Department of Cardiovascular Surgery-Pediatric Cardiac Unit, Heart Institute of University of São Paulo Medical School-HCFMUSP-InCor, São Paulo, Brazil.
Fundação Armando Alvares Penteado-FAAP, São Paulo, Brazil.
PLoS One. 2020 Sep 4;15(9):e0238199. doi: 10.1371/journal.pone.0238199. eCollection 2020.
Congenital heart disease accounts for almost a third of all major congenital anomalies. Congenital heart defects have a significant impact on morbidity, mortality and health costs for children and adults. Research regarding the risk of pre-surgical mortality is scarce.
Our goal is to generate a predictive model calculator adapted to the regional reality focused on individual mortality prediction among patients with congenital heart disease undergoing cardiac surgery.
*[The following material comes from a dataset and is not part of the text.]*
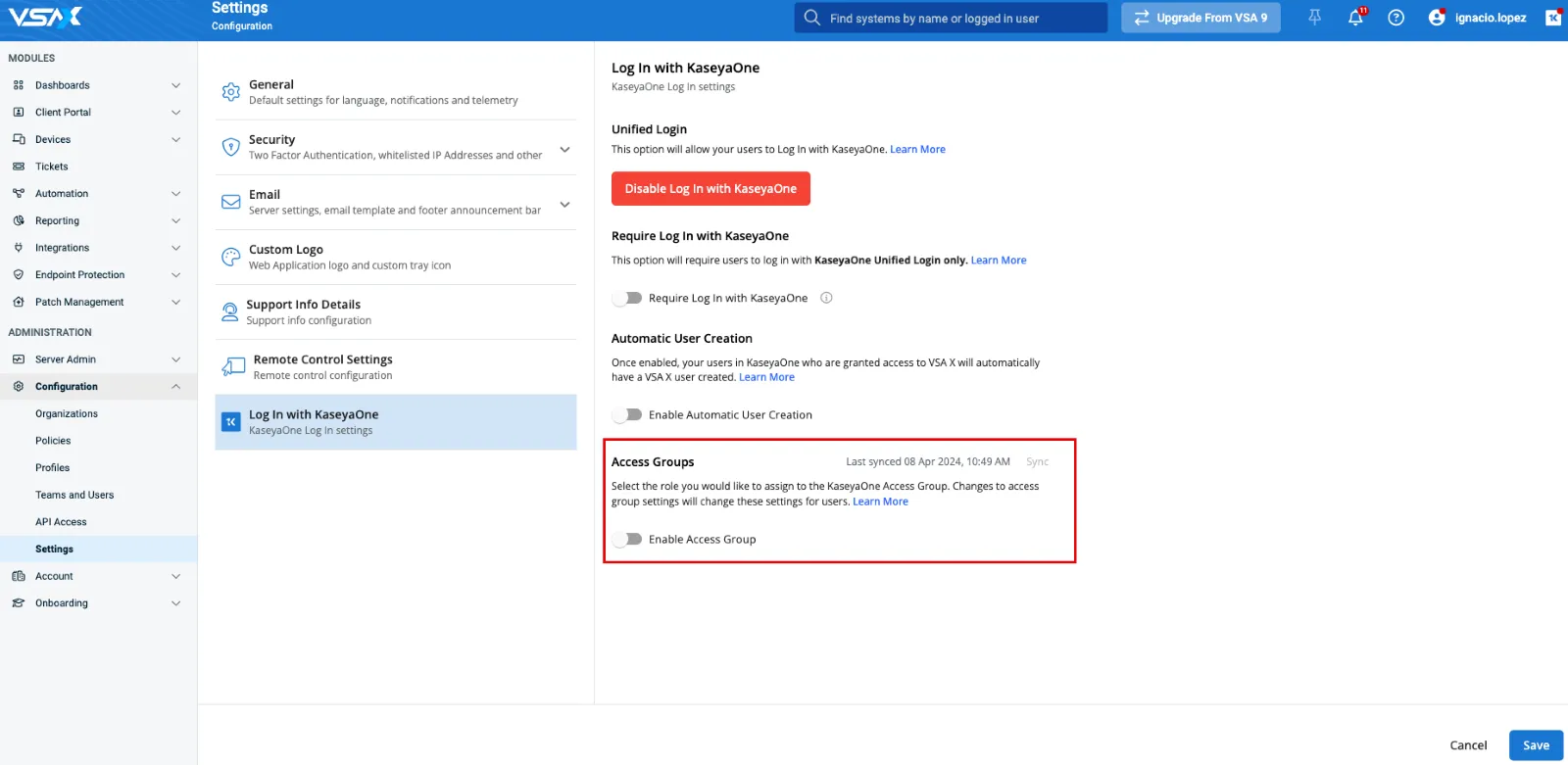Toggle Require Log In with KaseyaOne switch
1568x765 pixels.
(x=627, y=298)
Two thousand two hundred forty CHD consecutive patients' data from InCor's heart surgery program was used to develop and validate the preoperative risk-of-death prediction model of congenital patients undergoing heart surgery. There were six artificial intelligence models most cited in medical references used in this study: Multilayer Perceptron (MLP), Random Forest (RF), Extra Trees (ET), Stochastic Gradient Boosting (SGB), Ada Boost Classification (ABC) and Bag Decision Trees (BDT).
The top performing areas under the curve were achieved using Random Forest (0.902). Most influential predictors included previous admission to ICU, diagnostic group, patient's height, hypoplastic left heart syndrome, body mass, arterial oxygen saturation, and pulmonary atresia. These combined predictor variables represent 67.8% of importance for the risk of mortality in the Random Forest algorithm.
The representativeness of "hospital death" is greater in patients up to 66 cm in height and body mass index below 13.0 for InCor's patients. The proportion of "hospital death" declines with the increased arterial oxygen saturation index. Patients with prior hospitalization before surgery had higher "hospital death" rates than who did not required such intervention. The diagnoses groups having the higher fatal outcomes probability are aligned with the international literature. A web application is presented where researchers and providers can calculate predicted mortality based on the CgntSCORE on any web browser or smartphone.
先天性心脏病占所有重大先天性异常的近三分之一。先天性心脏缺陷对儿童和成人的发病率、死亡率和医疗费用有重大影响。关于术前死亡率风险的研究很少。
我们的目标是生成一个适用于关注个体先天性心脏病患者心脏手术后死亡率预测的区域性现实的预测模型计算器。
使用 InCor 心脏手术项目的 2240 例连续 CHD 患者数据,开发和验证了接受心脏手术的先天性患者术前死亡风险预测模型。本研究使用了医学参考文献中最常引用的六个人工智能模型:多层感知器(MLP)、随机森林(RF)、极端树(ET)、随机梯度提升(SGB)、AdaBoost 分类(ABC)和袋决策树(BDT)。
随机森林(0.902)获得了最佳的曲线下面积。最具影响力的预测因素包括先前入住 ICU、诊断组、患者身高、左心发育不全综合征、体重、动脉血氧饱和度和肺动脉闭锁。这些综合预测变量在随机森林算法中代表了 67.8%的死亡率风险。
对于 InCor 的患者,身高不超过 66 厘米且体重指数低于 13.0 的患者,“院内死亡”的代表性更大。动脉血氧饱和度指数增加,“院内死亡”的比例下降。与国际文献一致,术前有住院史的患者比无需此类干预的患者的“院内死亡”率更高。具有更高致死率概率的诊断组与国际文献一致。我们提出了一个网络应用程序,研究人员和提供者可以在任何网络浏览器或智能手机上根据 CgntSCORE 计算预测死亡率。